Starting with the line containing "The width and" and going on through the end of the records, rewrite these lines with "dialog" swapped for "window" and everything else unchanged. Omit the pictures from your answer.

## RECORD LIST

━━━━

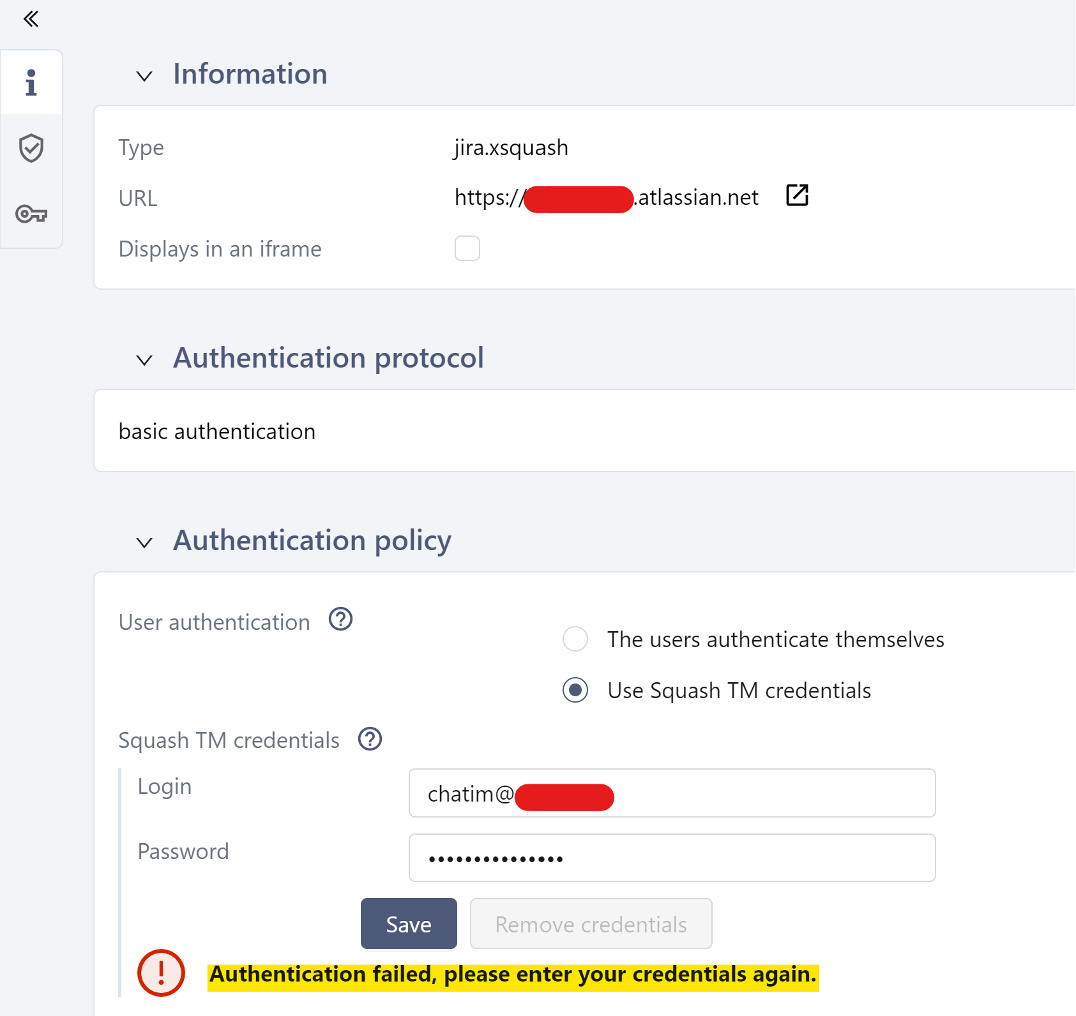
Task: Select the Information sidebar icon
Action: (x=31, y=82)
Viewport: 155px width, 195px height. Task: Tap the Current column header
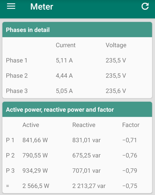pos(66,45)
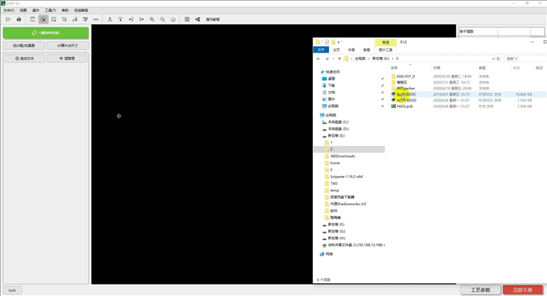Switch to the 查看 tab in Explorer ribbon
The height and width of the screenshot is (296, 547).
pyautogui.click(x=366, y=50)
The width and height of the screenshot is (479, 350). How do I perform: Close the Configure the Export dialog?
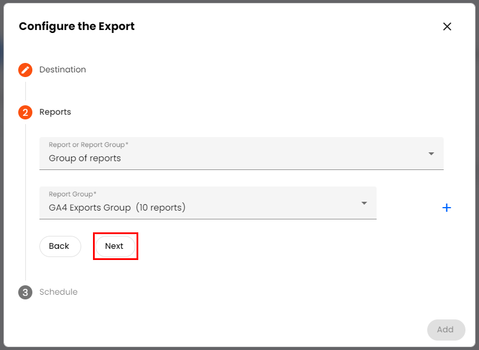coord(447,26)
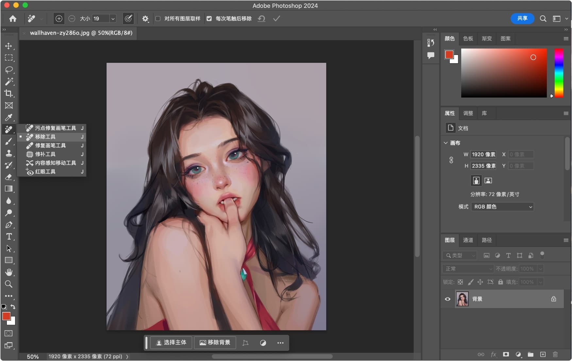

━━━━

## WORKED SOLUTION
The width and height of the screenshot is (479, 350). How do I perform: Close the Configure the Export window?
coord(447,26)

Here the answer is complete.